Accordingly, after much prayer and plaintive deliberation, I have determined that continuing the endeavor of proclaiming and defending the true Reformed faith, while within the walls of the P.C.U.S.A., is neither a spiritually healthy nor politically viable option. As earlier intimated, this issue goes well beyond Amendment 10-A and nFOG. The Presbyterian Church (U.S.A.) died quite some time ago and the aforementioned enactments from Louisville are merely part of the natural process of putrefaction. My sojourn in this denomination has indeed run its course and any further attempt on my part to seek redress for the various and sundry ails and incongruities in the faith will prove but an exercise in futility.

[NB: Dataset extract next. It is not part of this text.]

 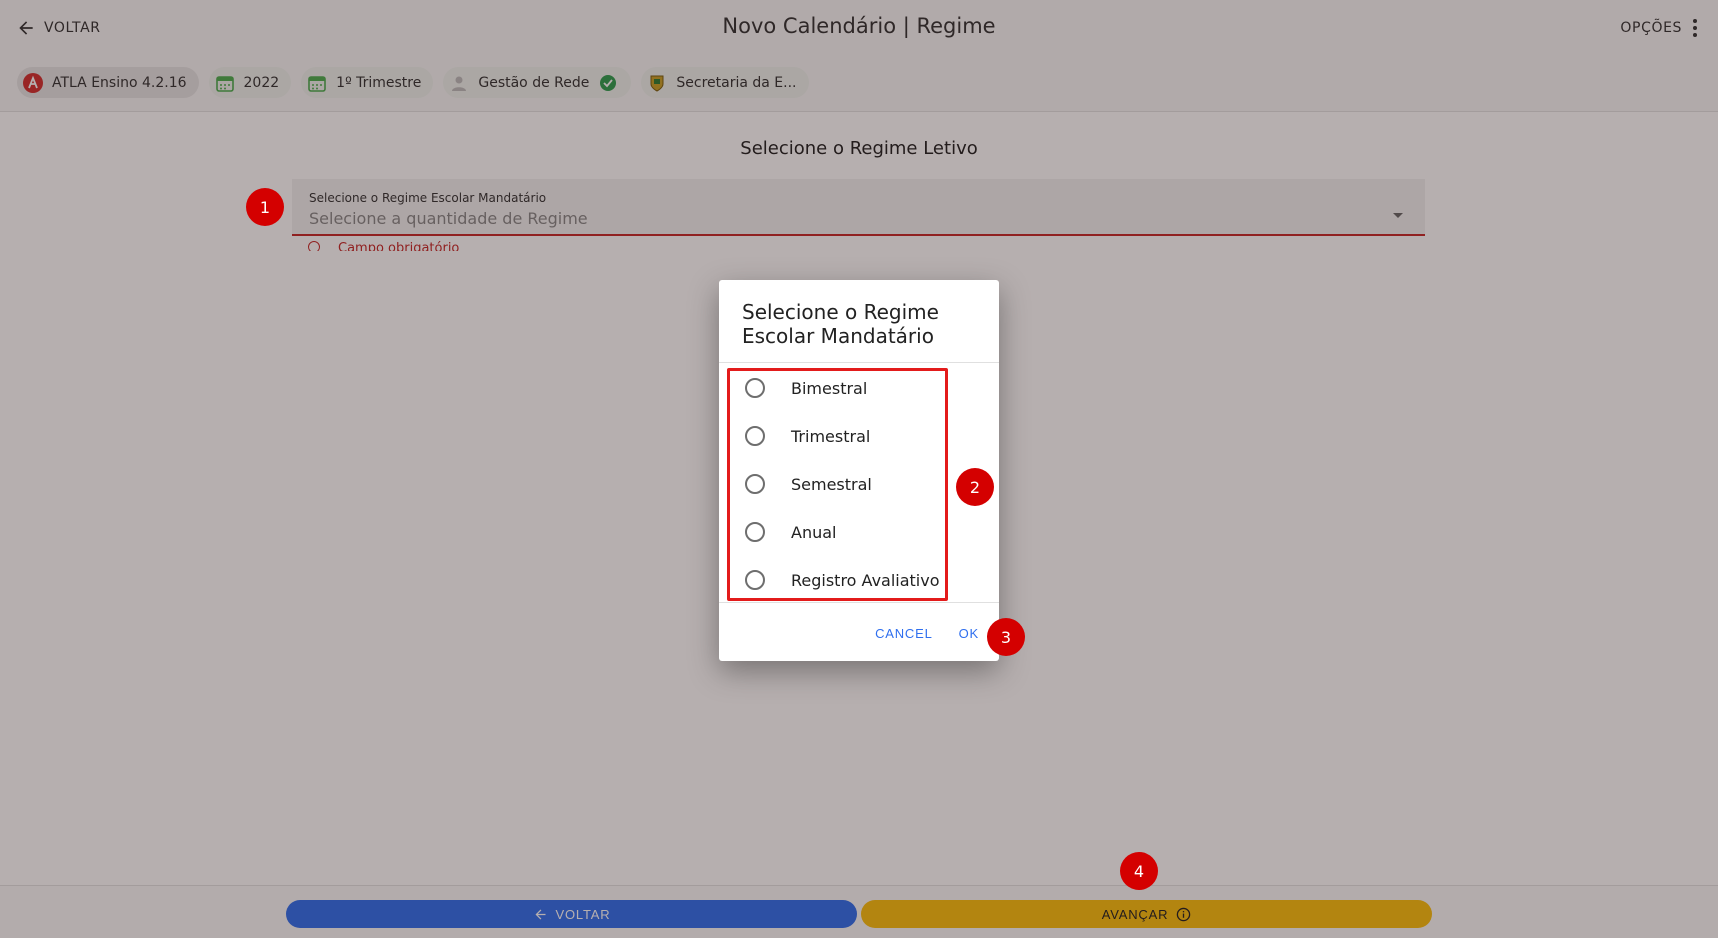 What do you see at coordinates (859, 362) in the screenshot?
I see `dialog-divider-top` at bounding box center [859, 362].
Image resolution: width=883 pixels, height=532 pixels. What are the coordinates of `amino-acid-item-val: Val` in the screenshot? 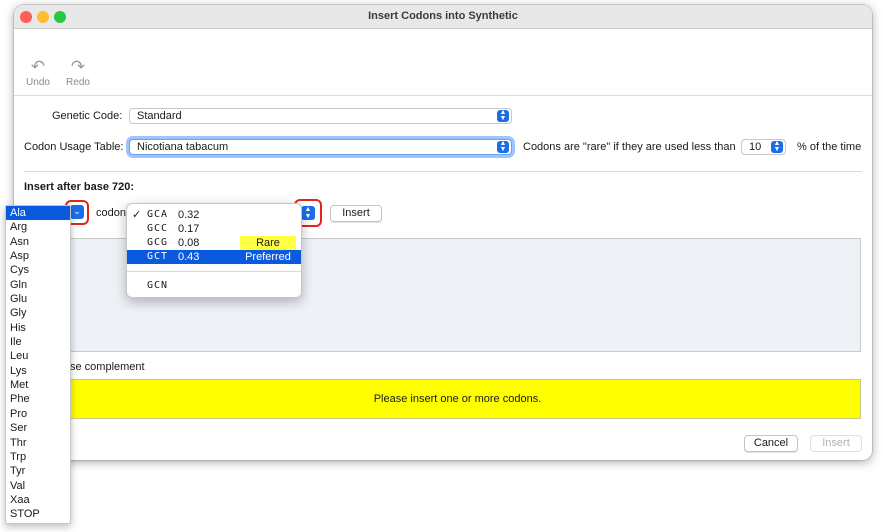 It's located at (38, 486).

 I therefore repudiate the Presbyterian Church (U.S.A.) as a horrific cauldron of apostasy and declare my 1993 installation to the diaconate to be null and void. I renounce the jurisdiction thereof and hereby remand the Session of Westminster Presbyterian Church to immediately remove my name from its roster and mailing list. I declare my ties to the denomination to be now, henceforth and forever severed. I will neither seek nor accept discourse in the liturgical vein nor attend any liturgical engagement under the auspices of the Presbyterian Church (U.S.A.), apart from the occurrence of a wedding or funeral, at any time in the future.

In closing, may God's benison be with the remnant that remains unimbrued by the godless tendencies of liberalism, reckless secularism and moral relativism. I pray that God will provide the respite and moral clarity needed to maintain their vital focus on Christ, His Father's Word and the historic confessions of our faith. There are doubtlessly those who will view this letter as a victory of sorts. As disheartening and as sick as that is, may Almighty God grant them discernment and mercy as well.